The album opens with title track ‘Soledad’, which sounds like both a funeral waltz and a Zelda dungeon theme at one and the same time as it meanders sadly through its eight minute runtime. Reworking the central riff of tango standard “Baby I Wanna Be Your Shoe”, Alcorn conjures a dark, moody, quietly beautiful landscape that sets the tone for the rest of the record. “Invierno Porteno” (‘Portentous Firestorm’) follows immediately after, briefly building into a sedated flamenco at the two minute mark before returning to the wide-eyed star-gazing of the title track.

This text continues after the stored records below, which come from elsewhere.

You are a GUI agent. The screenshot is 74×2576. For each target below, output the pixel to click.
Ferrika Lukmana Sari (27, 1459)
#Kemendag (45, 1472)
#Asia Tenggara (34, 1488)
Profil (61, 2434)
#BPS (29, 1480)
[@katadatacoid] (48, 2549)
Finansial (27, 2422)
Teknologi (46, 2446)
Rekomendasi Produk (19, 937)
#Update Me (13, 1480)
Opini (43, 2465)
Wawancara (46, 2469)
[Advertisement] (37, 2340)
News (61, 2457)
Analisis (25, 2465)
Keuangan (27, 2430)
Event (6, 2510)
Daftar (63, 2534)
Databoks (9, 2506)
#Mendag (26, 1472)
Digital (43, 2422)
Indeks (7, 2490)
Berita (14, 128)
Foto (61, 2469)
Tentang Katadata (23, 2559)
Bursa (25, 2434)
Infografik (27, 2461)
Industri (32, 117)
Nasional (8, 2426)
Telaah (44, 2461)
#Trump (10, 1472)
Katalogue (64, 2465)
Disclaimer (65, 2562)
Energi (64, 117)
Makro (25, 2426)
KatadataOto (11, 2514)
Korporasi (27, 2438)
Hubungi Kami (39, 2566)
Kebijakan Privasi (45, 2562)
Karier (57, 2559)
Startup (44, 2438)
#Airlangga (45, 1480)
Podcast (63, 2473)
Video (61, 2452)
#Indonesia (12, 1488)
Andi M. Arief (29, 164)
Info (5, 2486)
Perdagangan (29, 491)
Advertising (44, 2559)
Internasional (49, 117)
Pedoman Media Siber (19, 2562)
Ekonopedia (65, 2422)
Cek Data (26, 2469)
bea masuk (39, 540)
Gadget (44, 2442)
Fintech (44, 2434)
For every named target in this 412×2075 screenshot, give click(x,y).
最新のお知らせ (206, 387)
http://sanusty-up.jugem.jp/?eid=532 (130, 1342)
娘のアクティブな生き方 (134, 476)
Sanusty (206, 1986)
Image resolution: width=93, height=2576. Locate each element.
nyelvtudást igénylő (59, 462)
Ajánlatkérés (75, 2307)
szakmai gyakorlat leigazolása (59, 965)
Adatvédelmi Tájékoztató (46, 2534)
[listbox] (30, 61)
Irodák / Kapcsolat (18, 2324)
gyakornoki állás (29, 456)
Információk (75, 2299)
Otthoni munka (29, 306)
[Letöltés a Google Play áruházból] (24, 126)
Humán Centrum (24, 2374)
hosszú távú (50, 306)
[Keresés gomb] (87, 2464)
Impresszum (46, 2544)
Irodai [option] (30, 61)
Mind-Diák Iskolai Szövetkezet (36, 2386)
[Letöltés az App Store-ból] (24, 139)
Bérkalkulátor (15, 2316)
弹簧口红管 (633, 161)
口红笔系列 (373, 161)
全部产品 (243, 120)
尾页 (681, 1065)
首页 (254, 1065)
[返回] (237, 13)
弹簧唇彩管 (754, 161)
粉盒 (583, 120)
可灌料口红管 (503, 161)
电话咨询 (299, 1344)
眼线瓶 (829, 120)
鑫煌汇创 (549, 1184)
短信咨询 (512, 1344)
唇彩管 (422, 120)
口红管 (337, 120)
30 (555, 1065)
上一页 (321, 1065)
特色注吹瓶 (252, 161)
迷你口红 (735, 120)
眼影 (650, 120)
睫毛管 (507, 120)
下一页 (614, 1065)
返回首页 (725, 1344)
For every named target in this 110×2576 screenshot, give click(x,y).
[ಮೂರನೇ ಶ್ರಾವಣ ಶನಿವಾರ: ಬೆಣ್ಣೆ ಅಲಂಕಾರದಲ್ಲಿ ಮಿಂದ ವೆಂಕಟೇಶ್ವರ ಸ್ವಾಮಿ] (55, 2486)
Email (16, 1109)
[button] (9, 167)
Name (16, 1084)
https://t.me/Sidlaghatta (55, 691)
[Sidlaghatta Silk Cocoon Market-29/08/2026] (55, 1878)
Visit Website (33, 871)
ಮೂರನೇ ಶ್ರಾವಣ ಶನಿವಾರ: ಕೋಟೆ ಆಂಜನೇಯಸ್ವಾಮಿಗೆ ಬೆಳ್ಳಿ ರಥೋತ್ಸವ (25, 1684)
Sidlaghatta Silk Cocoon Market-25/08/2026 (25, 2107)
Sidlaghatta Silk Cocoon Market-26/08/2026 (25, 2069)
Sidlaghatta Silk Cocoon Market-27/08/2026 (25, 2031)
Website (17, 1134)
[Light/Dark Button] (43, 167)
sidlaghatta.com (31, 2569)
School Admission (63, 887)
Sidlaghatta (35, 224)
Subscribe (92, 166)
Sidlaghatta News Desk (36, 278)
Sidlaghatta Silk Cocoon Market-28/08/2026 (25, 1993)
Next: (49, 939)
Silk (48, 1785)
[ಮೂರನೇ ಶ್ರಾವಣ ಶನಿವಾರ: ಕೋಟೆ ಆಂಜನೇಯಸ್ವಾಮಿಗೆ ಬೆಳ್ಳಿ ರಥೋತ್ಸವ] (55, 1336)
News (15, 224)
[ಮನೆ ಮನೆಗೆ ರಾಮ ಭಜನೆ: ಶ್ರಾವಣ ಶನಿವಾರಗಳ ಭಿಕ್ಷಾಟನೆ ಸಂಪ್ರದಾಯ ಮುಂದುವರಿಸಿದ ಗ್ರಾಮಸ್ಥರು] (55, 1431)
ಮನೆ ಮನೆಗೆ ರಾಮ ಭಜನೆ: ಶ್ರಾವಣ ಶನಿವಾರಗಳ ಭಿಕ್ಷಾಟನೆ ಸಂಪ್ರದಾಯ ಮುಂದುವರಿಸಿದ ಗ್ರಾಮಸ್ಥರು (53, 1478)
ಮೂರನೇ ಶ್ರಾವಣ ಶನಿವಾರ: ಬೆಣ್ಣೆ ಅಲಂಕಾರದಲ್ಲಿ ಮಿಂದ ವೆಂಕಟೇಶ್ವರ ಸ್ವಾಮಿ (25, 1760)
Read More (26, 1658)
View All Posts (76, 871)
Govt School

“Adios Nonino” (‘Goodbye No-Shoe’) is considerably less moody and is the only track here which feels a bit aimless, but is followed by ‘Suite For Ahl’ which mixes things up by adding in a jazzy double-bass. Alcorn makes the steel guitar sound playful here, demonstrating a bit of tonal variety with the instrument. And the album closes with the 17 minute ‘Tristezas De Un Doble A’ (‘A Pair Of Insoles’), which is a steel guitar cover of The Proclaimers ‘500 Miles’ played backwards and at 0.25 speed.
Soledad is a steady album that requires a bit of patience, but, even without the bongos, this is a wandering and melancholy album thats perfect for walking at night and staring up at the moon. Or playing Link To The Past.